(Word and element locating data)
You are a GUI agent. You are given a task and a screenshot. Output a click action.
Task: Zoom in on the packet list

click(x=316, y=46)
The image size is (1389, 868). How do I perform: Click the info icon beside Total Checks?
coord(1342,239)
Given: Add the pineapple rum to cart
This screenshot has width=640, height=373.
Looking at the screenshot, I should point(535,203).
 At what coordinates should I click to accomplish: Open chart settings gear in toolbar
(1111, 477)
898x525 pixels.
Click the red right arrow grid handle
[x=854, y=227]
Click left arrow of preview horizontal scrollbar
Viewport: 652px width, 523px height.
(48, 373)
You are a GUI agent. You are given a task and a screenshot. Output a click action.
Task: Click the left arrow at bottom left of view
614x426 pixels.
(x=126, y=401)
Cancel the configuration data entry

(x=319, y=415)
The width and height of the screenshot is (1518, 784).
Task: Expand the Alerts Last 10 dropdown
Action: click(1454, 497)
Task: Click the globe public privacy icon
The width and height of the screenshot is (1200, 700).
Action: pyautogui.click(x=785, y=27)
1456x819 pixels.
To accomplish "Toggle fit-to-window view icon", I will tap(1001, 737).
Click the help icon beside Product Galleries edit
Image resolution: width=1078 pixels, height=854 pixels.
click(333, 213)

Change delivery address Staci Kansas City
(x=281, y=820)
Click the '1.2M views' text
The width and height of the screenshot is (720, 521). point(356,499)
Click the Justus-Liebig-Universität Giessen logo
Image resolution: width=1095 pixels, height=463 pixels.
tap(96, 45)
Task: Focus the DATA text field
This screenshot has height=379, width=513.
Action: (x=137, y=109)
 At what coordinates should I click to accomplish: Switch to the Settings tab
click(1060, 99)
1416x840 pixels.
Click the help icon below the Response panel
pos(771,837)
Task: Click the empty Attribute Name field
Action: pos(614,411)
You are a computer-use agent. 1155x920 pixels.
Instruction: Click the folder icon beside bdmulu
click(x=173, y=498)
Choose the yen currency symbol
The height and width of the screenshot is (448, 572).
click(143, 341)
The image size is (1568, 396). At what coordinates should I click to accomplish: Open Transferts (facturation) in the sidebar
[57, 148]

» WHAT TO DO
Edit the records above by replacing "At what coordinates should I click to accomplish" with "Where should I click to accomplish" everywhere it occurs, leaving everything else unchanged.

» IN RESPONSE
You are a GUI agent. You are given a task and a screenshot. Output a click action.
Task: Zoom in on the packet list

click(x=316, y=46)
The image size is (1389, 868). How do I perform: Click the info icon beside Total Checks?
coord(1342,239)
Given: Add the pineapple rum to cart
This screenshot has width=640, height=373.
Looking at the screenshot, I should point(535,203).
 Where should I click to accomplish: Open chart settings gear in toolbar
(1111, 477)
898x525 pixels.
Click the red right arrow grid handle
[x=854, y=227]
Click left arrow of preview horizontal scrollbar
Viewport: 652px width, 523px height.
(48, 373)
You are a GUI agent. You are given a task and a screenshot. Output a click action.
Task: Click the left arrow at bottom left of view
614x426 pixels.
(x=126, y=401)
Cancel the configuration data entry

(x=319, y=415)
The width and height of the screenshot is (1518, 784).
Task: Expand the Alerts Last 10 dropdown
Action: click(1454, 497)
Task: Click the globe public privacy icon
The width and height of the screenshot is (1200, 700).
Action: pyautogui.click(x=785, y=27)
1456x819 pixels.
To accomplish "Toggle fit-to-window view icon", I will tap(1001, 737).
Click the help icon beside Product Galleries edit
Image resolution: width=1078 pixels, height=854 pixels.
click(333, 213)

Change delivery address Staci Kansas City
(x=281, y=820)
Click the '1.2M views' text
The width and height of the screenshot is (720, 521). point(356,499)
Click the Justus-Liebig-Universität Giessen logo
Image resolution: width=1095 pixels, height=463 pixels.
tap(96, 45)
Task: Focus the DATA text field
This screenshot has height=379, width=513.
Action: (x=137, y=109)
 Where should I click to accomplish: Switch to the Settings tab
click(1060, 99)
1416x840 pixels.
Click the help icon below the Response panel
pos(771,837)
Task: Click the empty Attribute Name field
Action: pos(614,411)
You are a computer-use agent. 1155x920 pixels.
Instruction: Click the folder icon beside bdmulu
click(x=173, y=498)
Choose the yen currency symbol
The height and width of the screenshot is (448, 572).
click(143, 341)
The image size is (1568, 396). Where should I click to accomplish: Open Transferts (facturation) in the sidebar
[57, 148]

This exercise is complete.